Page 1 of 1

Safe php cron jobs?

Posted: Sun May 18, 2008 3:44 pm
by Citizen
Currently, I have a php script that I need to run every five minutes. The problem is, anyone could go to the page and run the cron job, which I don't want.

When I pw protect the directory or the files, the cron doesnt run. If I CHMOD it to 700 or 770, it also wont run.

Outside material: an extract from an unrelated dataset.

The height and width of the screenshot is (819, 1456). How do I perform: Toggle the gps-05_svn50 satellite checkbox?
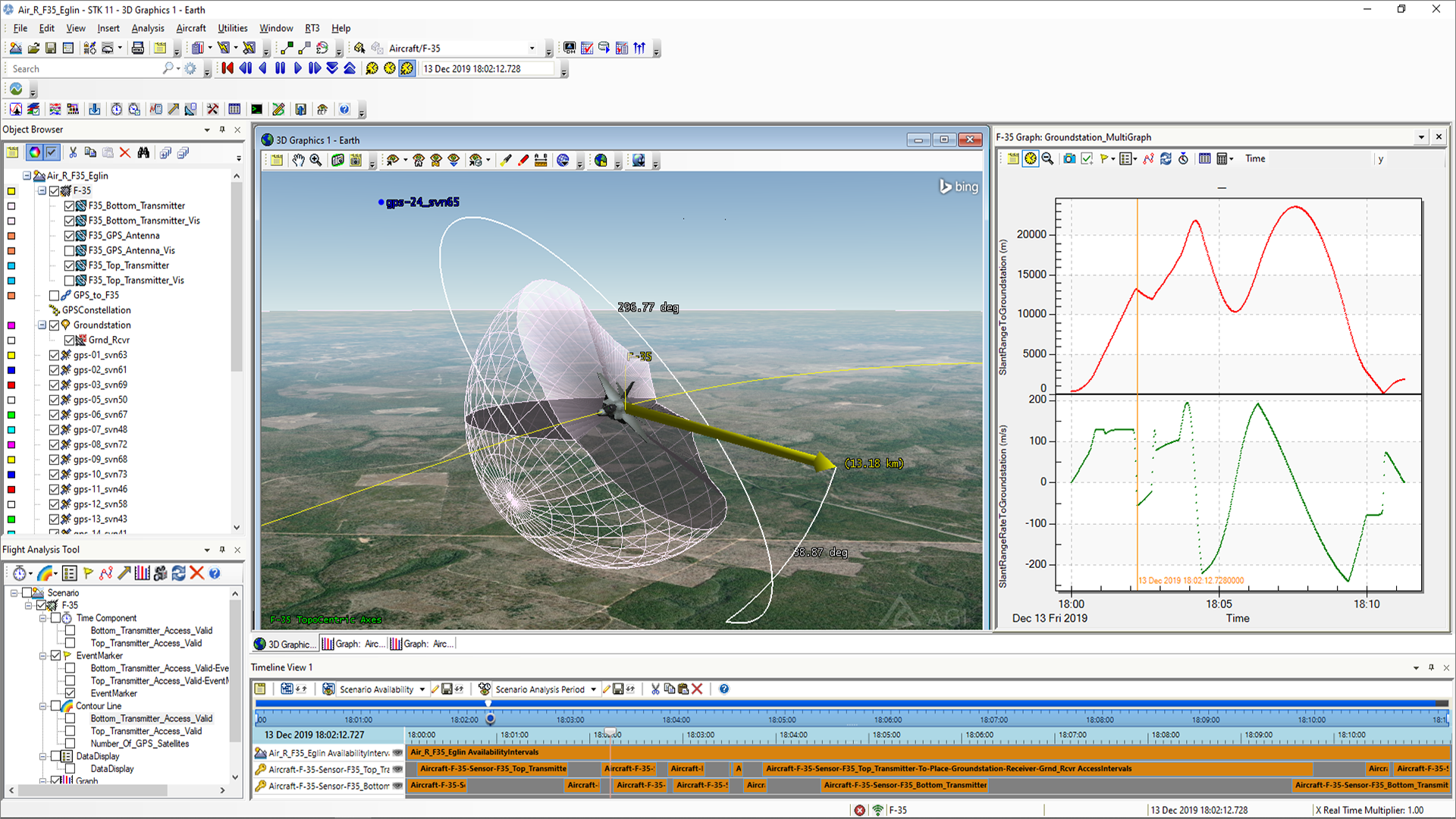click(x=55, y=400)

I use this command to run it:

Code: Select all

curl -s -o /dev/null http://mydomain.com/cron/per5.php

Re: Safe php cron jobs?

Posted: Sun May 18, 2008 3:51 pm
by nowaydown1
You could add a parameter to your per5.php that is checked via $_GET that would serve as some sort of "token". If no token is supplied, the script doesn't execute. Likewise, if the wrong token is supplied, the script doesn't execute.

Anotherwords:

Code: Select all

 
curl -s -o /dev/null http://mydomain.com/cron/per5.php?token=mysupersecretpasswordthing
 
Then just modify your per5.php script to check to make sure that thing is set correctly. Otherwise, die(). I'm sure there's probably some other best practices stuff around that somebody could bring to light. This is the first thing that came to mind.

Re: Safe php cron jobs?

Posted: Sun May 18, 2008 3:57 pm
by Citizen
Thanks for the suggestion! I'll put that into to use until if/when we figure out something 'better'.

Re: Safe php cron jobs?

Posted: Sun May 18, 2008 11:29 pm
by s.dot
Or you could put the php script above the document root...

so instead of /home/user/public_html/cron_script.php ..
put it as

/home/user/cron_script.php

Then it can't be accessed via the browser.

And/or setting up .htaccess to deny access to your cron script would work.